Task details: Exactly as they appear, retype the lines from the one containing "Expand the Encryption dropdown" through the final line of the data below. Leave pictures out.

═════ Exercise material

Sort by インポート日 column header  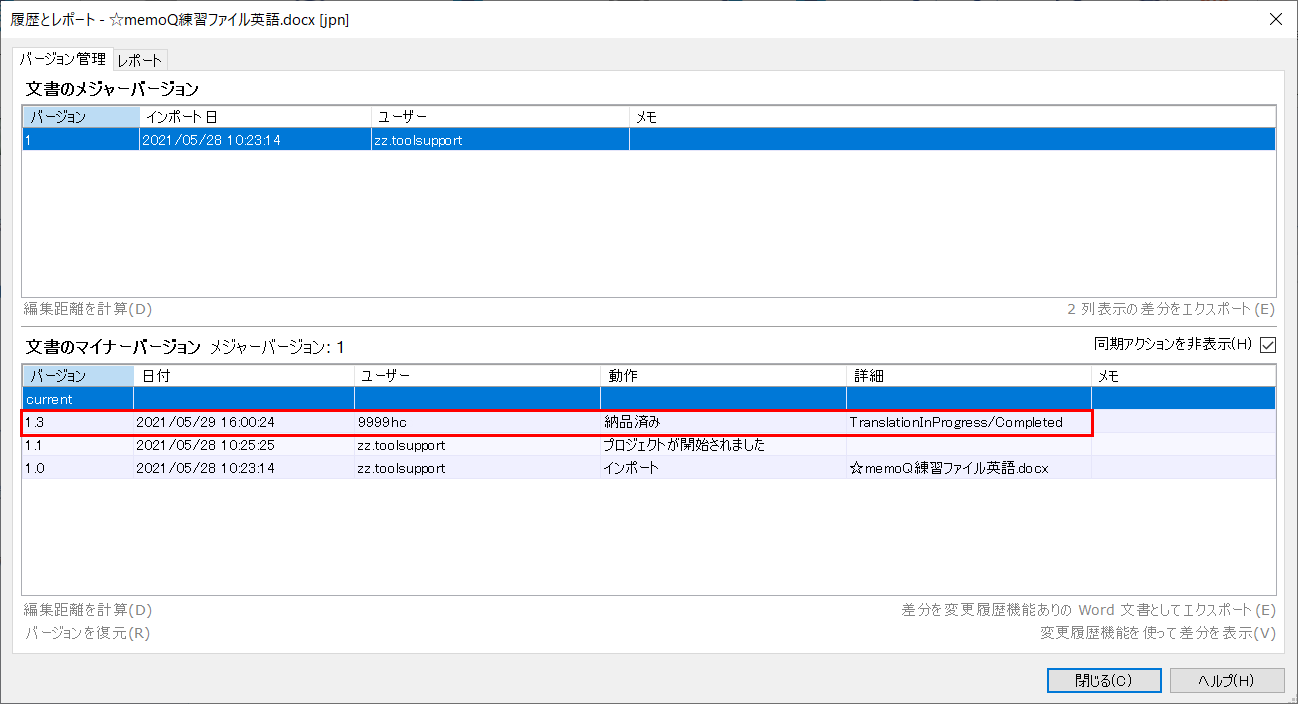[x=254, y=117]
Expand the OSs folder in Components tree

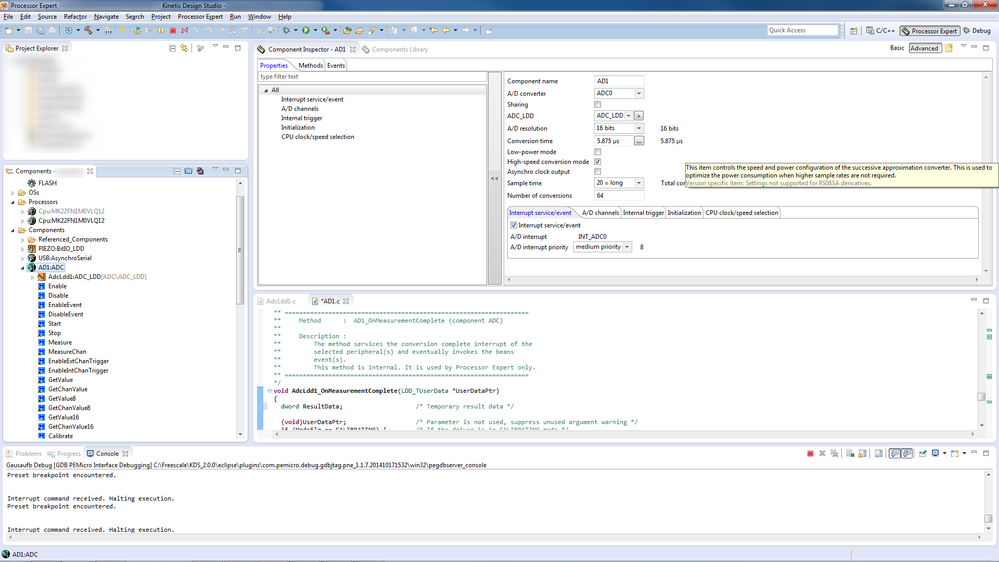click(13, 193)
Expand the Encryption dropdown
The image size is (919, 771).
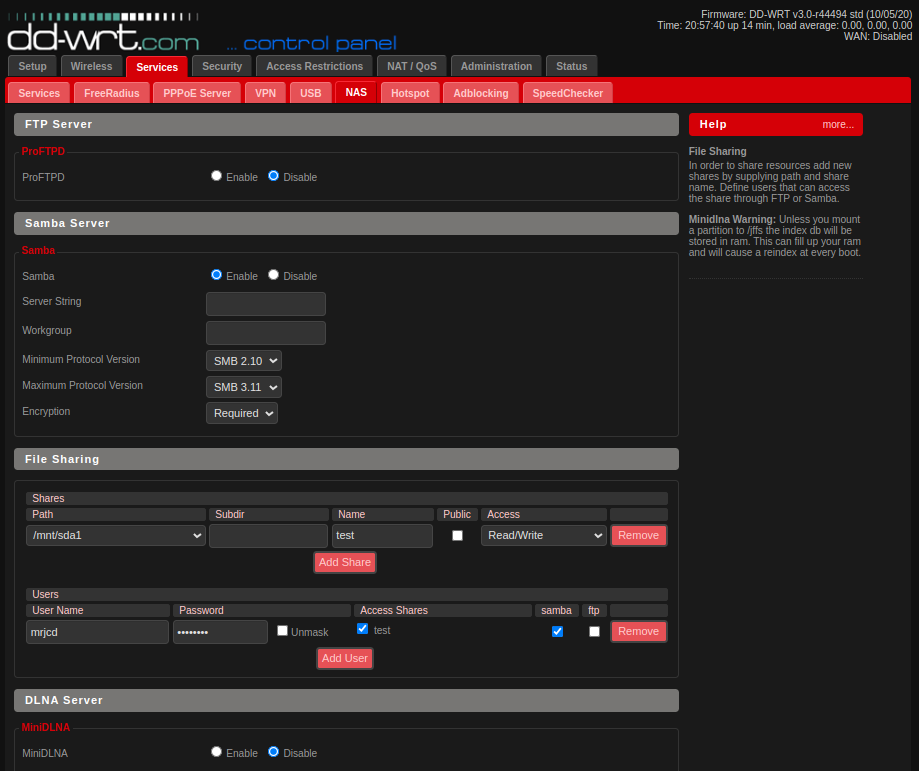[x=242, y=413]
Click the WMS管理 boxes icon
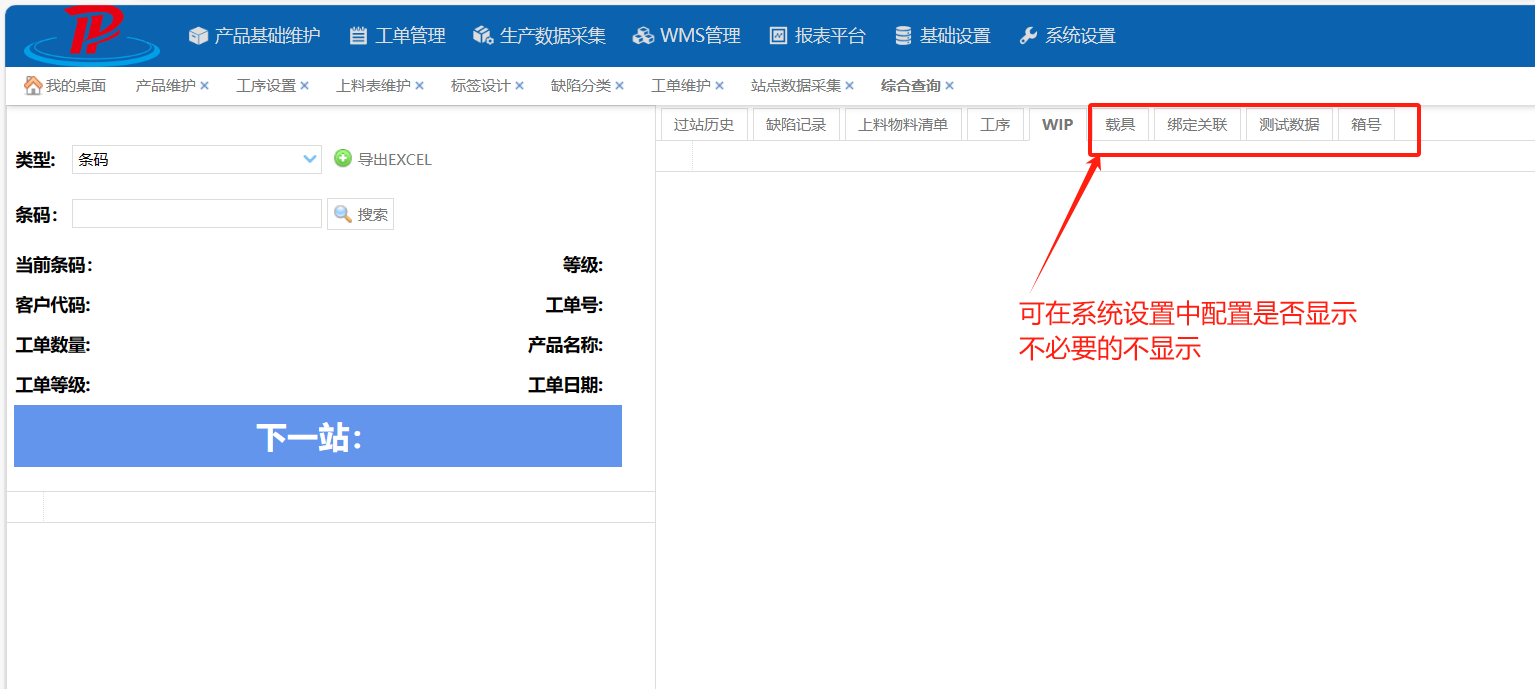This screenshot has width=1535, height=689. pyautogui.click(x=643, y=36)
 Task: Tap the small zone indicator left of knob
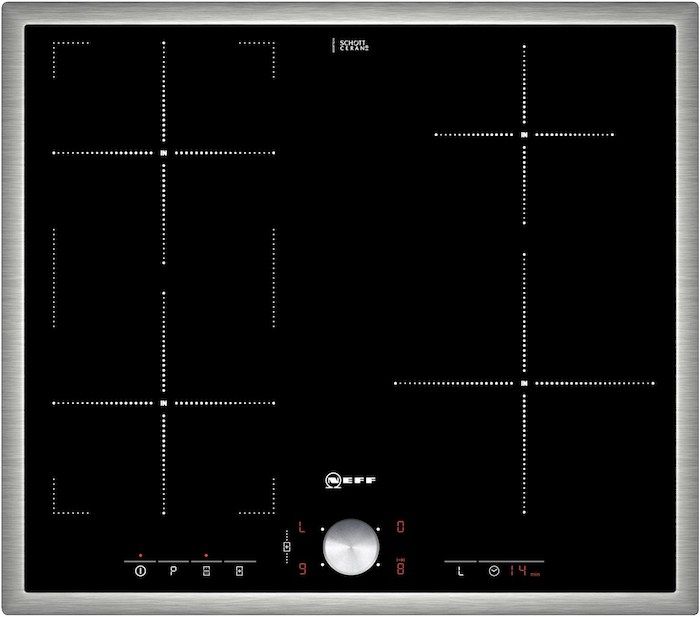[288, 546]
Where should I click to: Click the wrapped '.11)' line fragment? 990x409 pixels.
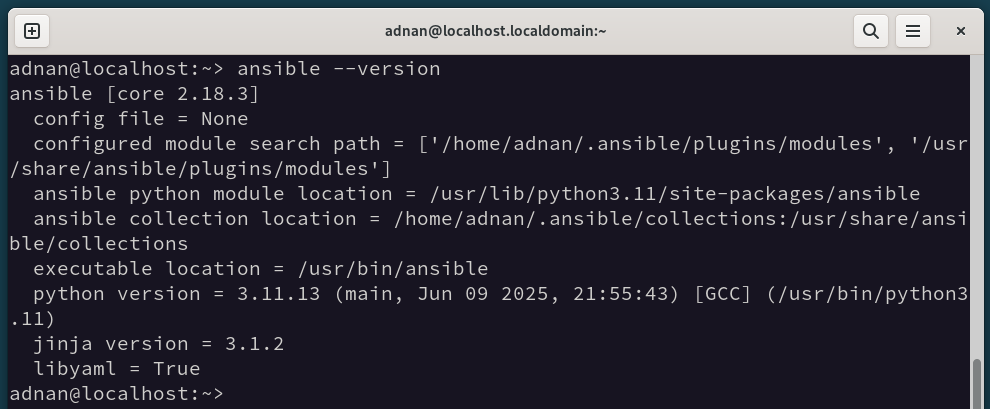pyautogui.click(x=33, y=319)
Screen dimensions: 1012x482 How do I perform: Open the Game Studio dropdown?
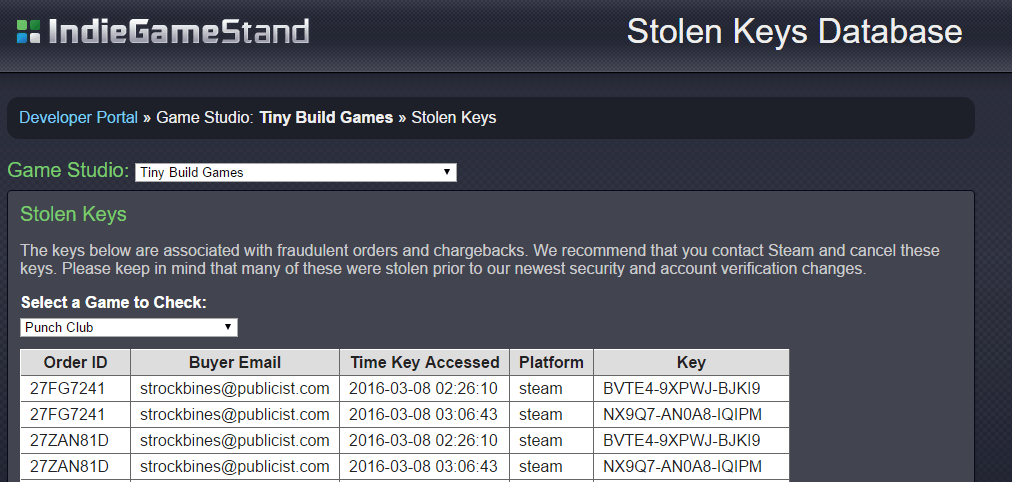296,172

══════════

Solution to this task:
Expand the Encryption dropdown
The image size is (919, 771).
[x=242, y=413]
Click the WMS管理 boxes icon
This screenshot has width=1535, height=689. pyautogui.click(x=643, y=36)
 Task: Tap the small zone indicator left of knob
[288, 546]
Where should I click to: Click the wrapped '.11)' line fragment? 990x409 pixels.
pyautogui.click(x=33, y=319)
Screen dimensions: 1012x482 How do I perform: Open the Game Studio dropdown?
296,172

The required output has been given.